[Opening Listed records section]

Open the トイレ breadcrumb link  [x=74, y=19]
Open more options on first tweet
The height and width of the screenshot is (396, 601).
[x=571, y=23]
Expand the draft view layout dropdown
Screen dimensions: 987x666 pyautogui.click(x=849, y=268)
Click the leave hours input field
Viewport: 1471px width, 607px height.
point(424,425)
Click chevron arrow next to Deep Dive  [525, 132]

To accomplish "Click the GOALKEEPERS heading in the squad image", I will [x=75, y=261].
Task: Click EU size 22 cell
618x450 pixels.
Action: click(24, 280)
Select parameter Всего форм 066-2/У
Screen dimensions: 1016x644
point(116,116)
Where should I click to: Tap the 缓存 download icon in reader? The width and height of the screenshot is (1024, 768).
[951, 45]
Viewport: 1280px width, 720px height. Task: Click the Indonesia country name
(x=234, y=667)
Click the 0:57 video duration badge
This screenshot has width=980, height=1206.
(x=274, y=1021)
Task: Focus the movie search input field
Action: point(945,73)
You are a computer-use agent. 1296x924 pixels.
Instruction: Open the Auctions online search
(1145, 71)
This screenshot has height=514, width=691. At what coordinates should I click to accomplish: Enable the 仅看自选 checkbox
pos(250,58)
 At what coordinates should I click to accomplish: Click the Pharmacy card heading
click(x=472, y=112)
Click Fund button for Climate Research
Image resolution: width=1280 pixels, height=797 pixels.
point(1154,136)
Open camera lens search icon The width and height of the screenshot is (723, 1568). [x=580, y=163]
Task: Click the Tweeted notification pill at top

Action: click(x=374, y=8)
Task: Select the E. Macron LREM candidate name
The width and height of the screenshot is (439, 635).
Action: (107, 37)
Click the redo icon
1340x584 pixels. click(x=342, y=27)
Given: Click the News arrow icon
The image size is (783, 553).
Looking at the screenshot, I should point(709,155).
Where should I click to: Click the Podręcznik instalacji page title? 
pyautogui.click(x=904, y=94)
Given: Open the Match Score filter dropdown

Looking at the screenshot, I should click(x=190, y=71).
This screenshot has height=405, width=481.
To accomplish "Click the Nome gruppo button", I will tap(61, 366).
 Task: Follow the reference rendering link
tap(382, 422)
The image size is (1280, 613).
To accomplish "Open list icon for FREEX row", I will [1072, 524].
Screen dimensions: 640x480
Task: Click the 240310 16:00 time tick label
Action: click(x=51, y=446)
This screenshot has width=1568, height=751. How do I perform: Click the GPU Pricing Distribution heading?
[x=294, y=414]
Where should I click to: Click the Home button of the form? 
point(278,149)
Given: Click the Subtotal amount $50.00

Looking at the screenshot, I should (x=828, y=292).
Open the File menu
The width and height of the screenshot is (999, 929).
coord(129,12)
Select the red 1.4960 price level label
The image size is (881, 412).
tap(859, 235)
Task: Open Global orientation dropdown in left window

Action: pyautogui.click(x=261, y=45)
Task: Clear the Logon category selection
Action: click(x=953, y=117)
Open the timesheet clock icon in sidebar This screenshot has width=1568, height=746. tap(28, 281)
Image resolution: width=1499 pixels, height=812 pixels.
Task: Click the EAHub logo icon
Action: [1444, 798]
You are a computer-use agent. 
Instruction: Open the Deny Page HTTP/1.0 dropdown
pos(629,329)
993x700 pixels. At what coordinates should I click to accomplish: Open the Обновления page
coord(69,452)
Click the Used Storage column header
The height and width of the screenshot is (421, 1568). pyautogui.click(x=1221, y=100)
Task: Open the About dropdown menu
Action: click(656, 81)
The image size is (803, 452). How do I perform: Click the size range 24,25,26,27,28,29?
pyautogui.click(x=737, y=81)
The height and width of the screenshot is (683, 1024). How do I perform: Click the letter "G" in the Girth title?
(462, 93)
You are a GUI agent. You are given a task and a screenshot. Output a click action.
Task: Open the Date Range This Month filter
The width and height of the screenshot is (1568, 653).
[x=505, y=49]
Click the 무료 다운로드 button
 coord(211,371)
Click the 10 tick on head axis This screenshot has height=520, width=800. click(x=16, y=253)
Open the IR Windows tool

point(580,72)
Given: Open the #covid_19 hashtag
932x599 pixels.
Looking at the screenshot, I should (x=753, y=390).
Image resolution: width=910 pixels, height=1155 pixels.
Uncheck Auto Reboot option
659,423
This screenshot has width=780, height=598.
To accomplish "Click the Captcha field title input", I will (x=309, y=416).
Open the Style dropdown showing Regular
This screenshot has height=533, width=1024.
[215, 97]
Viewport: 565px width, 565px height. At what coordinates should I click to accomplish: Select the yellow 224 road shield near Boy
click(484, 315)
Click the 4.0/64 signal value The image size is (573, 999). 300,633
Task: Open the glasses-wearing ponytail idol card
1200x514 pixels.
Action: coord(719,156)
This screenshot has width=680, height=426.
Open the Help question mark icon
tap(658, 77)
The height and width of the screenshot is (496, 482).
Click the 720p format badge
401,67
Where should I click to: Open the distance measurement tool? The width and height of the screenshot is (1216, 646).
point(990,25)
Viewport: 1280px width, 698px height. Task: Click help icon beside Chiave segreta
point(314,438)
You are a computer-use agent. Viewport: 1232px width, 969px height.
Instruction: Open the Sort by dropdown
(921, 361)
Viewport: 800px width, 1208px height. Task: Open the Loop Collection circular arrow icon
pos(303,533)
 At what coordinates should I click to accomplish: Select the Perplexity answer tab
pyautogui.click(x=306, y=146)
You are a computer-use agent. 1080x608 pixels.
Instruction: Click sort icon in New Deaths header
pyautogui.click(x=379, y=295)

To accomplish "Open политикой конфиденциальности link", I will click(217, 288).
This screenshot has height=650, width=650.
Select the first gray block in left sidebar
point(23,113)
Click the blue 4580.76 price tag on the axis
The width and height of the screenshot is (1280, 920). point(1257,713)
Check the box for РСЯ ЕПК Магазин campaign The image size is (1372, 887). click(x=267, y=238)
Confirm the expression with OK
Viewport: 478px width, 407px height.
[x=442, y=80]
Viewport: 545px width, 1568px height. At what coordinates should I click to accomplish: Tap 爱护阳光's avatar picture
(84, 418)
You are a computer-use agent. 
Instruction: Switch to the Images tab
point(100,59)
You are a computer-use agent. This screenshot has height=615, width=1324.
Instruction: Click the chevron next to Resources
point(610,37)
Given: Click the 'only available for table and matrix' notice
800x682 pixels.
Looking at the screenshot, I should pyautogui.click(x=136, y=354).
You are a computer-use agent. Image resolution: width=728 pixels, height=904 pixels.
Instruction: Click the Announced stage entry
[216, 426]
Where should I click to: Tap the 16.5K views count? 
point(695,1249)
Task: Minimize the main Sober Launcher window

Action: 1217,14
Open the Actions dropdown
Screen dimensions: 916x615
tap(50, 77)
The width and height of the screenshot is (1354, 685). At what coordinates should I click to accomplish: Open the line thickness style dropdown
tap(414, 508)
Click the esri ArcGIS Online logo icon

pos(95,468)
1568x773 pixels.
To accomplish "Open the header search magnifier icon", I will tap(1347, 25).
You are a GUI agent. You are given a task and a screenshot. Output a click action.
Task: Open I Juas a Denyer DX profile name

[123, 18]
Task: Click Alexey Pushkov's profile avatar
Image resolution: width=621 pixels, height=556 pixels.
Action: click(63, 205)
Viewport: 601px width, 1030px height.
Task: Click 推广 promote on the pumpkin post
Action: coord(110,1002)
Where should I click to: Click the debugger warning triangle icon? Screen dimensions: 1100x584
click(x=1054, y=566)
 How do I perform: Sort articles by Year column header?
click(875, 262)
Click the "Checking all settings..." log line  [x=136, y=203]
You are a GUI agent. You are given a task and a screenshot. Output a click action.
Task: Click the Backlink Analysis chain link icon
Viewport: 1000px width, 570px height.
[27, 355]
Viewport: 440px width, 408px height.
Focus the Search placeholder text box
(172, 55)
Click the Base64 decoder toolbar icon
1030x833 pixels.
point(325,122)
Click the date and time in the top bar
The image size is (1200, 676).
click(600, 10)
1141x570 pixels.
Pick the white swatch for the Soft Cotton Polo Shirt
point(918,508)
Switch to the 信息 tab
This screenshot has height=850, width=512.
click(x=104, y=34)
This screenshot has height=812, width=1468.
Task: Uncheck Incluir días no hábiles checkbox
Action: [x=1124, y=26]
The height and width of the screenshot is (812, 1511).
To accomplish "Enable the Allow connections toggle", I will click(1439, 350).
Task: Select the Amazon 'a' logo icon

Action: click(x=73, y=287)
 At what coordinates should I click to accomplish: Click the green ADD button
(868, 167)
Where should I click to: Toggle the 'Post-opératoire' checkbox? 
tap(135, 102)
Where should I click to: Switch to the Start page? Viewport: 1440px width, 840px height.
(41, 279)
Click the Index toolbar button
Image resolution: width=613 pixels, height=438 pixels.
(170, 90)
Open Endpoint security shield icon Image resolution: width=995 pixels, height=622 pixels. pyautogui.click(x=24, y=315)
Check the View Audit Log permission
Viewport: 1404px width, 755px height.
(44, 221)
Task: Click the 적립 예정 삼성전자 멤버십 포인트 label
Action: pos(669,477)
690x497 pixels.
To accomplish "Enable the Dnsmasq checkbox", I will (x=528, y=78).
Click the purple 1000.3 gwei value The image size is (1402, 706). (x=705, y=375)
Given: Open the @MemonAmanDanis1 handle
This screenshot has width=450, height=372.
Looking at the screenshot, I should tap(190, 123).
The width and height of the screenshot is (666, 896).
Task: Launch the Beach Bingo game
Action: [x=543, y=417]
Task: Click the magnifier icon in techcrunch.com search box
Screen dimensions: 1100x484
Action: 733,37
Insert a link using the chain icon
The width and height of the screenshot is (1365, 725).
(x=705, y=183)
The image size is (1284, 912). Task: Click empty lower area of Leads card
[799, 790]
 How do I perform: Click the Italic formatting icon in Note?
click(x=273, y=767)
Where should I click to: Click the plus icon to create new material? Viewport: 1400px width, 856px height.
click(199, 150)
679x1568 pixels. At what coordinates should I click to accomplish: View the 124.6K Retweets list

[Closing Listed records section]

Which lines above contain the word "agent"? List them.

Your response ▸
You are a computer-use agent. 1296x924 pixels.
You are a computer-use agent. 
You are a GUI agent. You are given a task and a screenshot. Output a click action.
You are a computer-use agent. Viewport: 1232px width, 969px height.
You are a computer-use agent. 1080x608 pixels.
You are a computer-use agent. 
You are a computer-use agent. This screenshot has height=615, width=1324.
You are a computer-use agent. Image resolution: width=728 pixels, height=904 pixels.
You are a GUI agent. You are given a task and a screenshot. Output a click action.
You are a GUI agent. You are given a task and a screenshot. Output a click action.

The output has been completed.